Top of STORED DATA
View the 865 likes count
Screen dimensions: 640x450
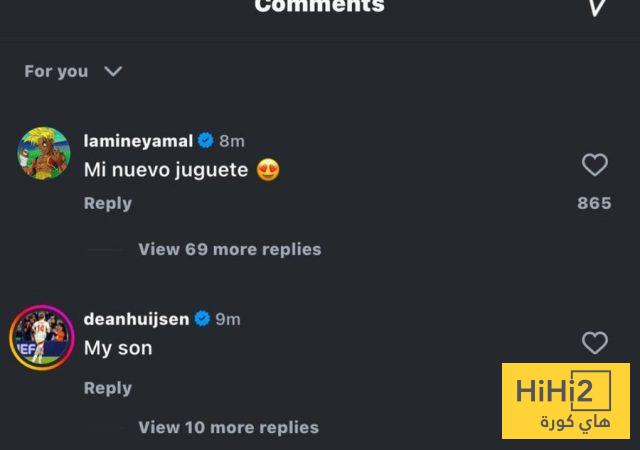click(594, 203)
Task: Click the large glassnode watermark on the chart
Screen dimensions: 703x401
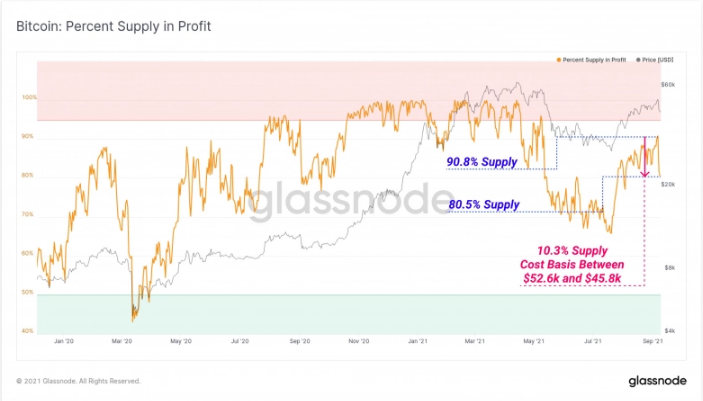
Bottom of STORED DATA
## WHAT TO DO
Only the lines from the one containing "Task: Click the" through the last line of the entries above should be copied, exactly as they are and without the pictures.

## RESPONSE TO THE TASK
Task: Click the large glassnode watermark on the chart
Screen dimensions: 703x401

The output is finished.